The CHAIRMAN. I thank you.

No one has ever questioned Senator Inouye's commitment to doing the right thing, and I'm just honored and delighted that he serves on this committee.

Well, I think what we'll do is we're going to have any questions from the Senators—since we're the only two here—sent to you directly, and if you would answer those in writing in the days ahead so that we can put those into the full testimony, I would appreciate that.

And I appreciate this committee being here, as with the other committees. We certainly value and look forward to your recommendations on how we can bring this bill to fruition in a fair and impartial manner.

This committee hearing for the purposes of anyone who has additional information or comments will remain open for the next 10 days.
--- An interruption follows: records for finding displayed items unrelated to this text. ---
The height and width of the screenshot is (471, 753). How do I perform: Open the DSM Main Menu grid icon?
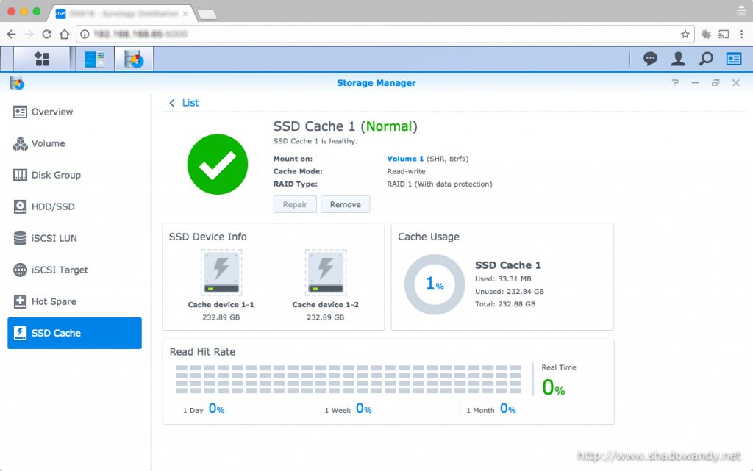coord(42,60)
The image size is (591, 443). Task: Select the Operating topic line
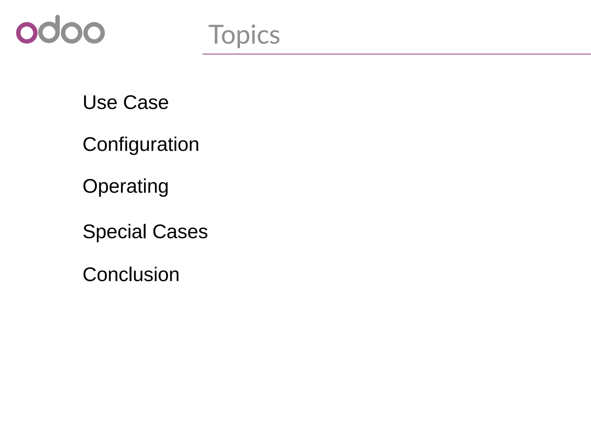point(126,187)
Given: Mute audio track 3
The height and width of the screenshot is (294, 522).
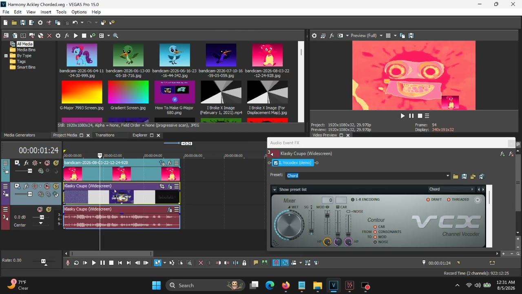Looking at the screenshot, I should click(40, 209).
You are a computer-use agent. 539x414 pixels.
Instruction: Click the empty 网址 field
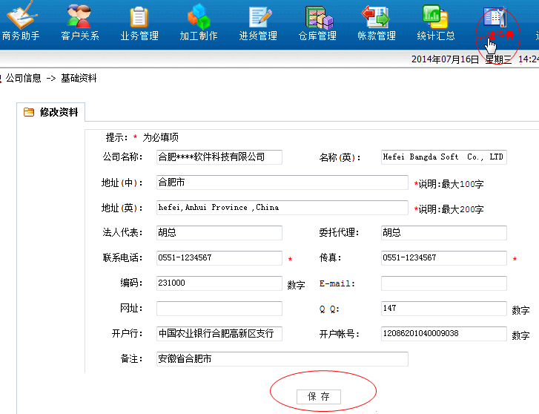click(219, 309)
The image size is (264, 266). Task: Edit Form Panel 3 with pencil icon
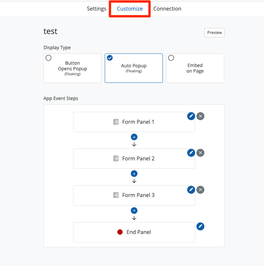(x=191, y=189)
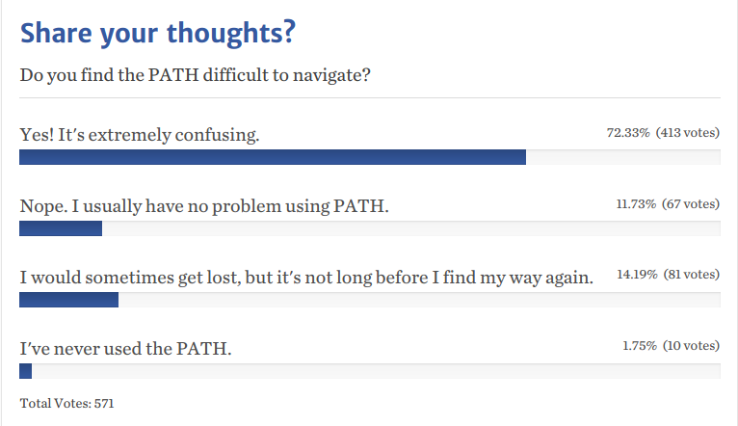Viewport: 738px width, 426px height.
Task: Click the "Total Votes: 571" text
Action: 67,403
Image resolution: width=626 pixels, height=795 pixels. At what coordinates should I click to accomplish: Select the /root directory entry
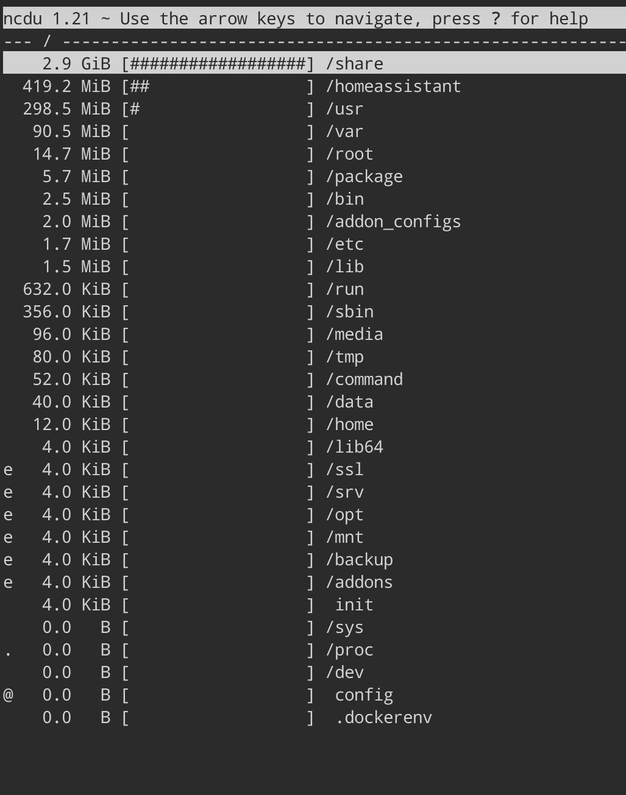(349, 154)
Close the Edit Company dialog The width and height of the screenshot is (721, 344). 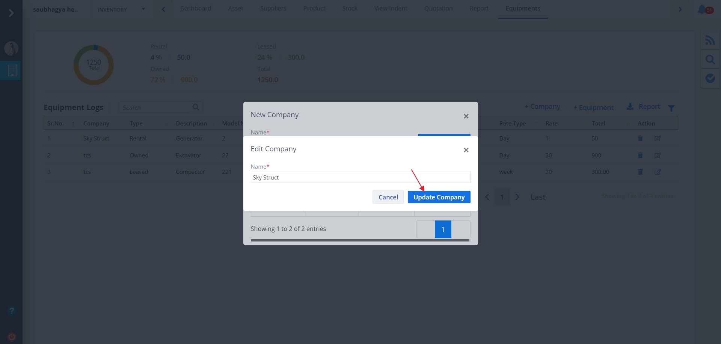(466, 150)
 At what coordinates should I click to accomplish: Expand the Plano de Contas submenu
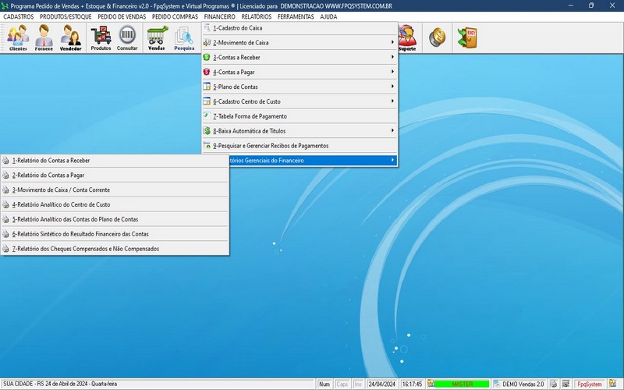coord(300,87)
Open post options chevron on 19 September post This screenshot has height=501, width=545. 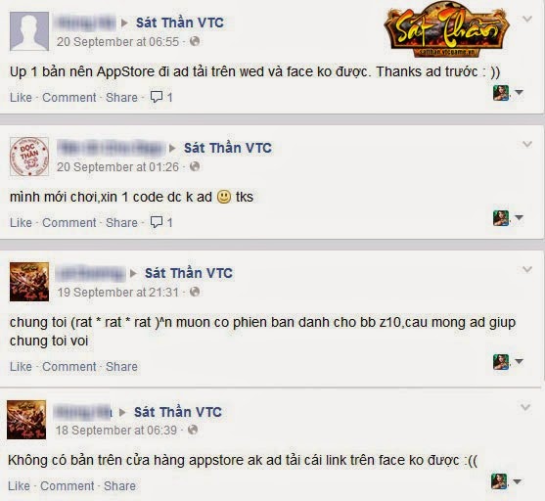pos(527,269)
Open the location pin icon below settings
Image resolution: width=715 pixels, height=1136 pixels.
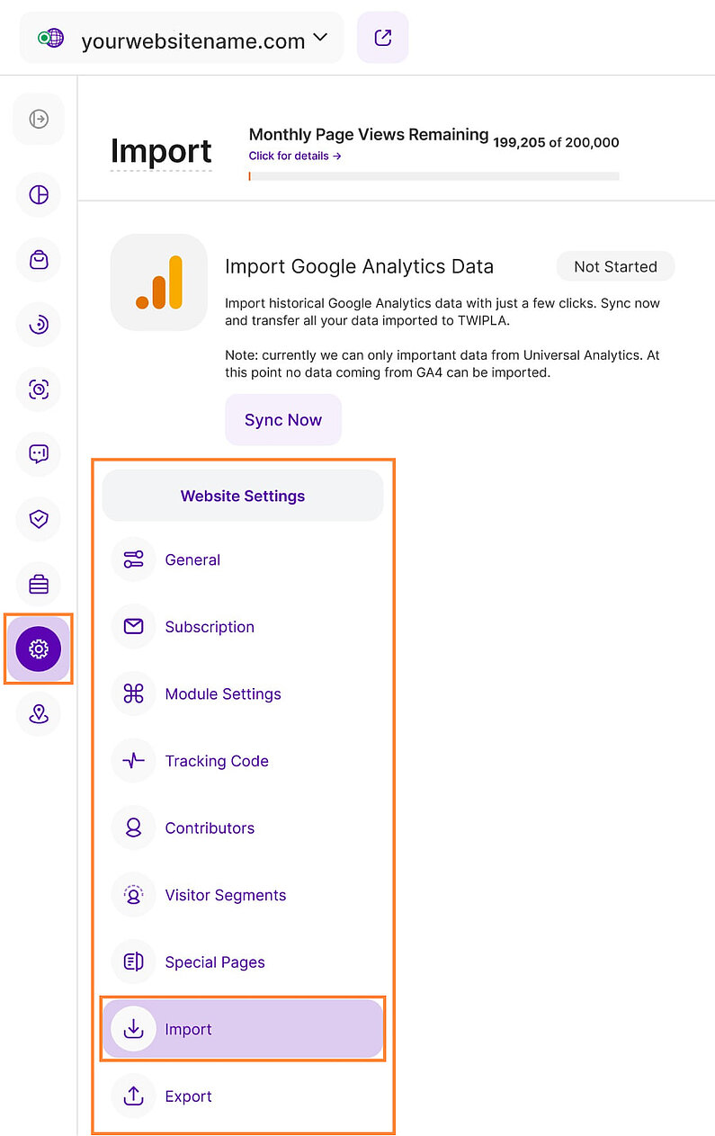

With that, this committee is adjourned.

[Whereupon, at 11:50 a.m., the committee was adjourned, to reAPPENDIX


PREPARED STATEMENT OF HON. CONRAD BURNS, U.S. SENATOR FROM MONTANA Thank you for the invitation and opportunity to be a part of this hearing. The bill before us today is of critical importance all of the people of Montana.

Recently I conducted a series of Town Meetings across Montana and the culmination of those hearings was a field hearing of the Senate Committee on Indian Affairs conducted by Senator Campbell. Testimony taken during all of those forums clearly demonstrated that there are significant and continuing jurisdictional problems associated with the dependent, sovereign nation status of the Indian tribes of Montana and their relationships with the State and non-members living within the external boundaries of the reservations.

The bill before us today, the Indian Tribal Conflict Resolution and Tort Claims and Risk Management Act of 1998, represents a measured step in the direction of resolving some of the conflicts that exist between the tribes and States. As such, it represents the beginning of a long journey that will hopefully lead to resolving conflicts not only between the tribes and States, but to the conflicts that exist between the tribes and non-members living within the external boundaries of reservations throughout Montana and throughout the entire United States.

This bill, S. 2097, acknowledges and encourages continued dialog and agreement between tribes and government. I applaud Senator Campbell for his recognition of and response to conflicts that are negatively impacting all citizens of Montana and the United States. I support this important first step in developing a framework for understanding between members of the tribes and all other citizens of the United States.


Mr. Chairman, I am glad we are having this hearing today because I think it is important that we consider alternatives to the legislative initiatives we considered earlier this year that were proposed by Senator Gorton. All governmental entities are endowed with immunity to protect their official actions from undue judicial interference. For this reason, I do not think it is prudent for us to impose across the board limits on tribal sovereign immunity from suit. The bill we are considering today addresses many of the issues considered earlier this year, however, it does so in a more moderate way without undermining tribal sovereignty and self-determination efforts.

I have long supported alternative dispute resolution as a way to resolve difficult situations through good faith negotiation. I believe we need to do more to promote dialog between states and tribes. By providing a mechanism for tribes and States to work together to come to agreement on outstanding issues, Senator Campbell's bill would help tribes and states work out excise tax agreements and other jurisdictional issues, while benefiting all of the parties, avoiding drawn out litigation battles and promoting mutual respect and understanding.

In addition, I believe that the idea to use liability insurance as a tool to remedy persons injured or otherwise harmed by the actions of tribal governments or employees moves us in the right direction. We may find that this idea could address the needs in Indian country, protecting tribes and allowing them to voluntarily waive their sovereign immunity in individual cases from time to time, at the same time as we protect Indian sovereignty.